It is undoubtedly something special when a living philosopher, be it one of the format and the world recording of a Jürgen Habermas, is the subject of an exhibition. On the occasion of the eightest birthday, a brilliant work show took place in the Cube of the German National Library Frankfurt am Main, which was the academic life's performance of the anniversary.
What is shown in the renowned, renowned, the modern, committed Bielefeld art association on three floors, sets a different accent. Because the presentation focuses entirely on that political commitment, with which Habermas as a public intellectual has intervened over decades and up to the recent times as in the case of his statements about the Ukraine and Gaza war and the geopolitical withdrawal of American superpower and thus written mentality history.
Alex Wissel, born in 1983, an artistic multi -talent that made a name for himself as a draftsman, sculptor and stage set, was inspired by the sentence of all sentences from the pen of philosophers: “The peculiarly casual compulsion of the better argument”. The minutes were made more than fifty years ago and was cited countless times as neologism. In it, the core content of Habermas' idea of communicative reason is idiomatic in it; In demanding linguistic practice, she terminates convincing reasons if we exercise the right to criticism.
Habermas' not infrequently direct statements are fixed as portraits on rauzers
The extraordinary exhibition visually stages how criticism in the democratic spirit takes place as an questioning of political undesirable developments. The portrait series drawn with colored pencil shows an impression of the way in which Habermas, who did not use a velvet gloves as a public intellectual, to attract no velvet gloves. What is neglected in this concentration on visual language is what Habermas calls the “liberating power of the word”.
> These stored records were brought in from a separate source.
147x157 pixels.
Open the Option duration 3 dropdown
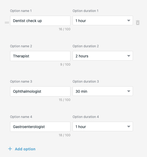(x=103, y=91)
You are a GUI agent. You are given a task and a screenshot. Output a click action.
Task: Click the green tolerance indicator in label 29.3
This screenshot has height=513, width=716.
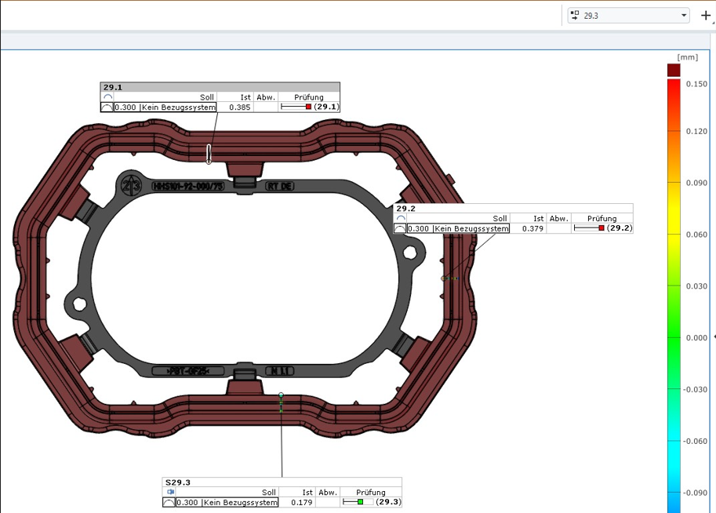[360, 502]
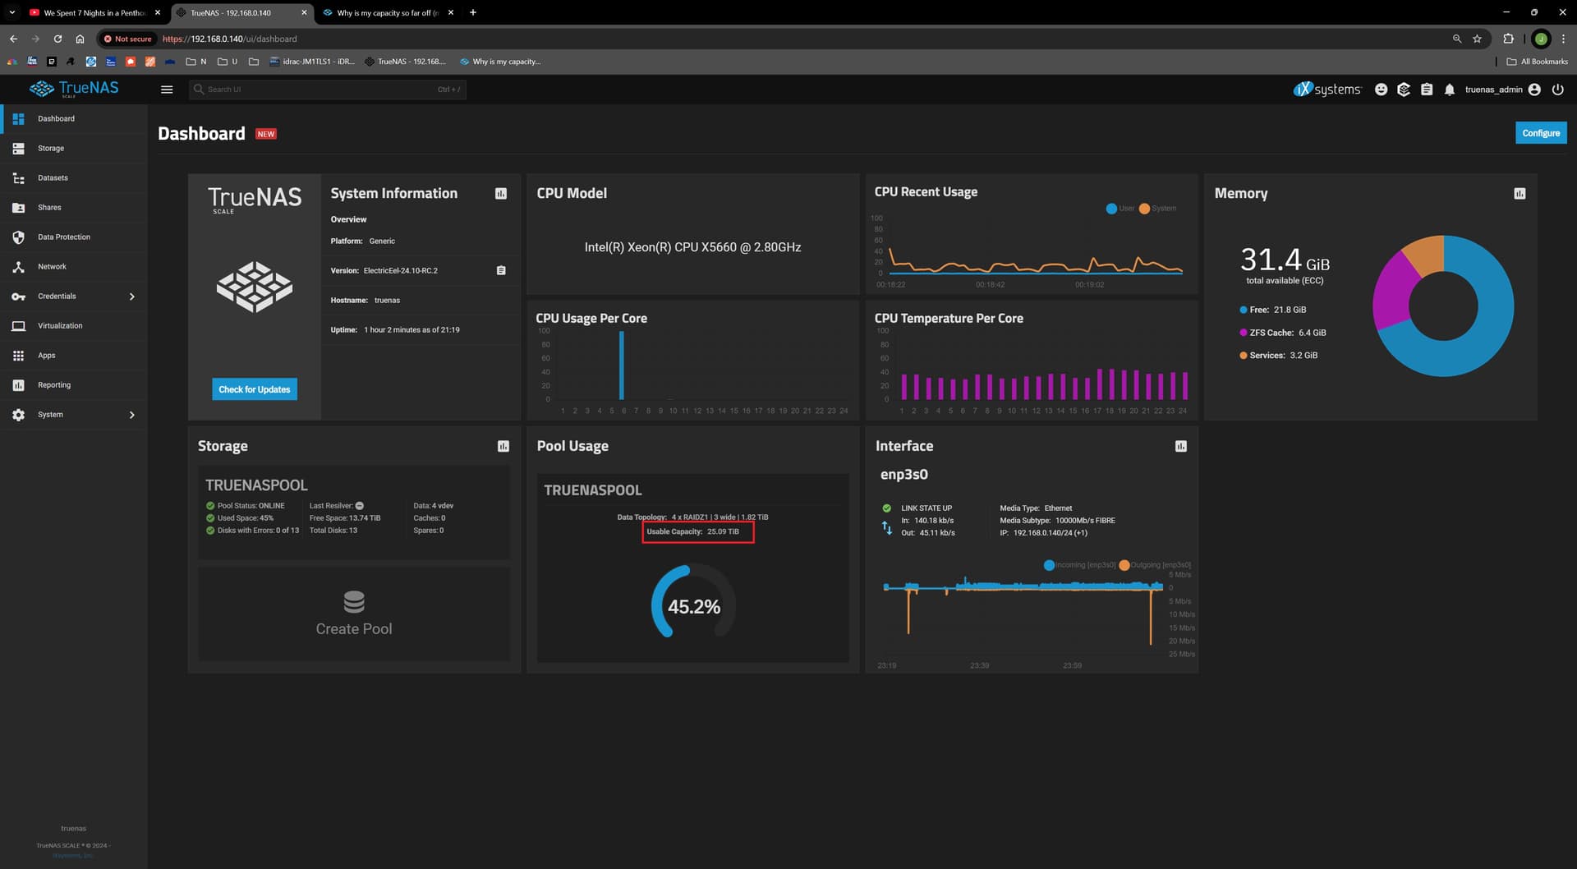Open the alerts bell icon
The width and height of the screenshot is (1577, 869).
(x=1449, y=90)
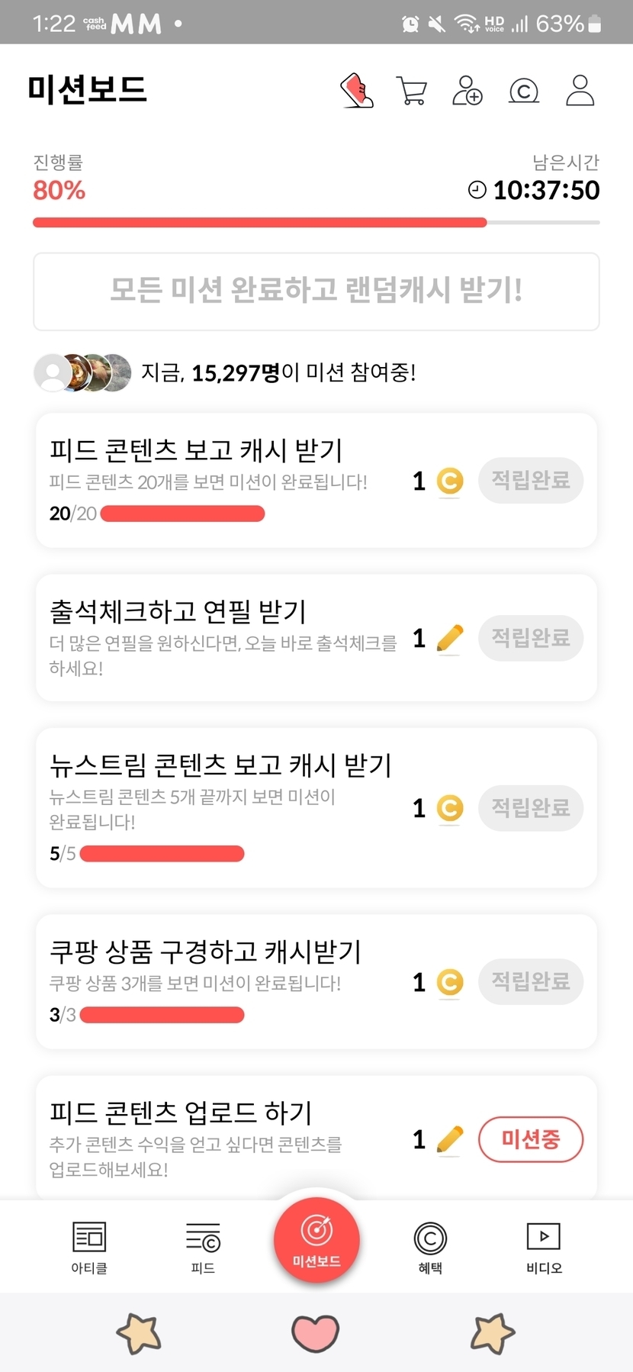Tap the pink heart icon at bottom
Image resolution: width=633 pixels, height=1372 pixels.
coord(315,1333)
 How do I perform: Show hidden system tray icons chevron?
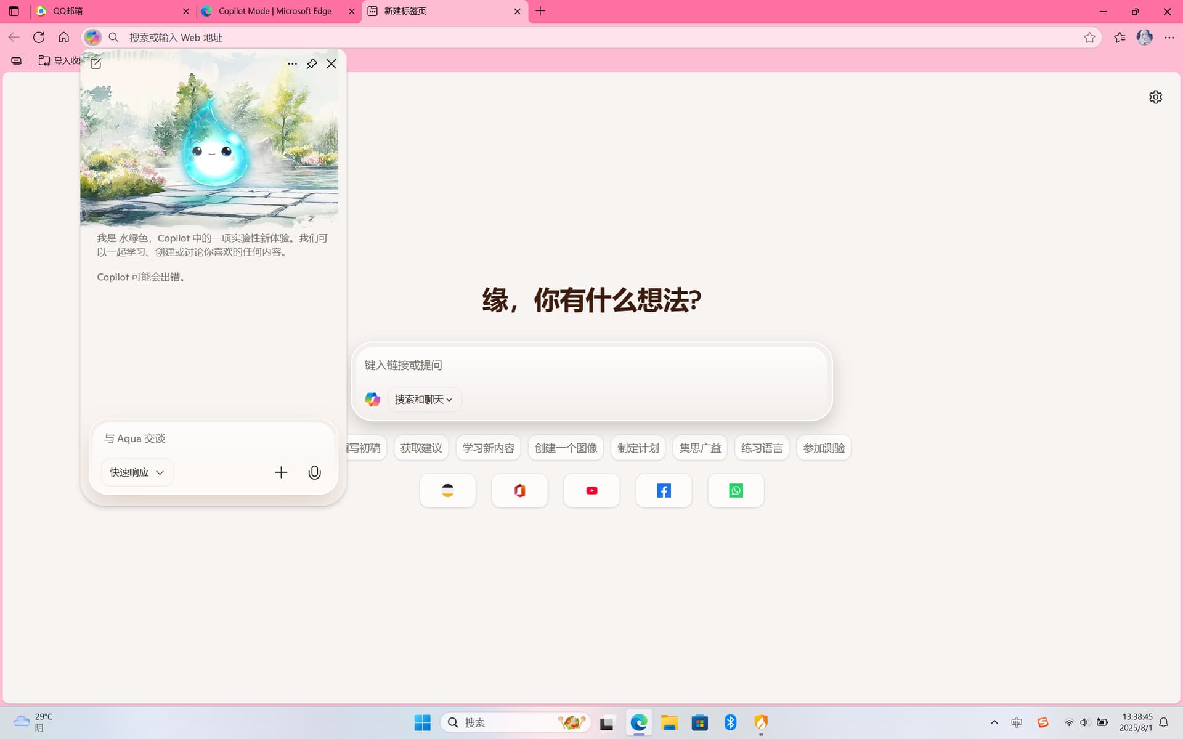tap(994, 722)
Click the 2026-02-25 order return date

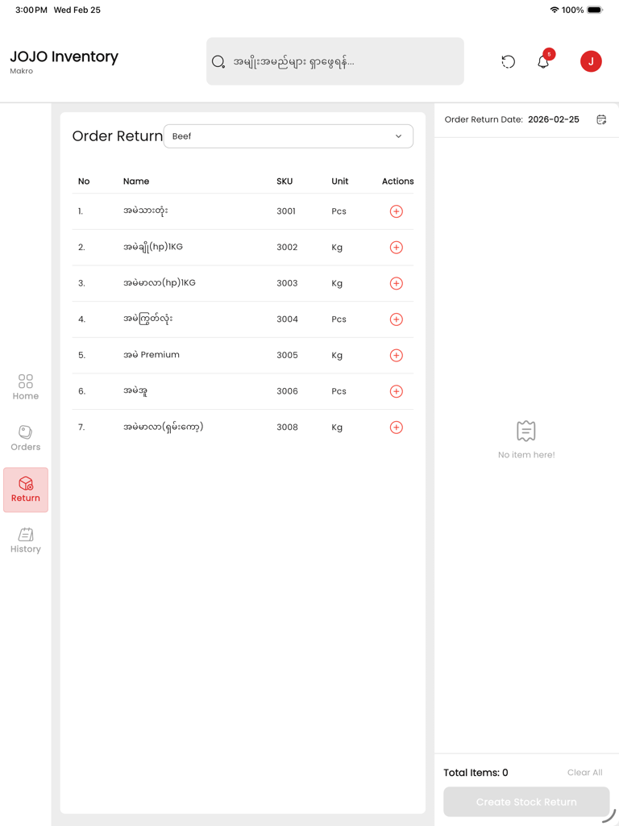click(x=553, y=119)
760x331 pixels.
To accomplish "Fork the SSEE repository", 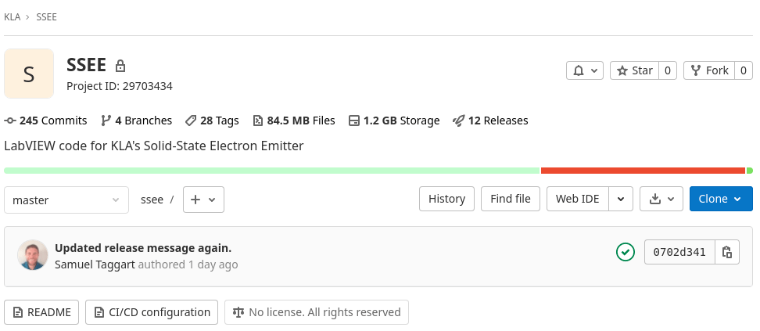I will coord(709,70).
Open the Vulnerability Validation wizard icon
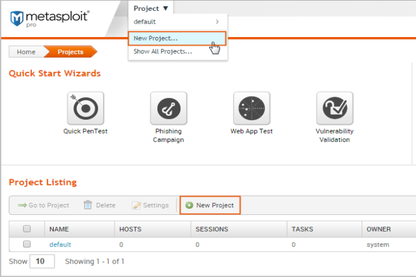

More meaningful with regard to the political message and impressive are the numerous plague in the lower part of the art association, which is reminiscent of infectious skin diseases, and, quite differently, the video assembly with short -flashing documents over the German -national myth. Both exhibits refer to Habermas' criticism of history revisionist endeavors to “disposal of the German past”, they refer to the continuing infection risks that have gained with the spread of right-wing populist tendencies and the strength of the international AfD of depressing up-to-be.

The tour of the exhibition ends with an installation of two mirrors connected on the back, which have two holes at eye level. In this way, people stand by the opposite of the other in their own reflection can fix the eyes of the opposite. Is intersubjectivity, the related subjects, aesthetically documented? Or does the artist want to convey that discourses have to be carried out under symmetry conditions?
By Alex Wissel, committed to conceptual painting, the sentence reminiscent of Bertolt Brecht comes: “All good art is political, but not every political art is good.” In the process of confrontation with the multimedia exhibits, the exhibition entirely leaves visitors to the visitors whether they can be sensitized by the casual compulsion of the better argument when reception of this unobtrusive positioning political revue.
Alex Wissel. The casual compulsion. Bielefeld Kunstverein; until April 27th. No catalog.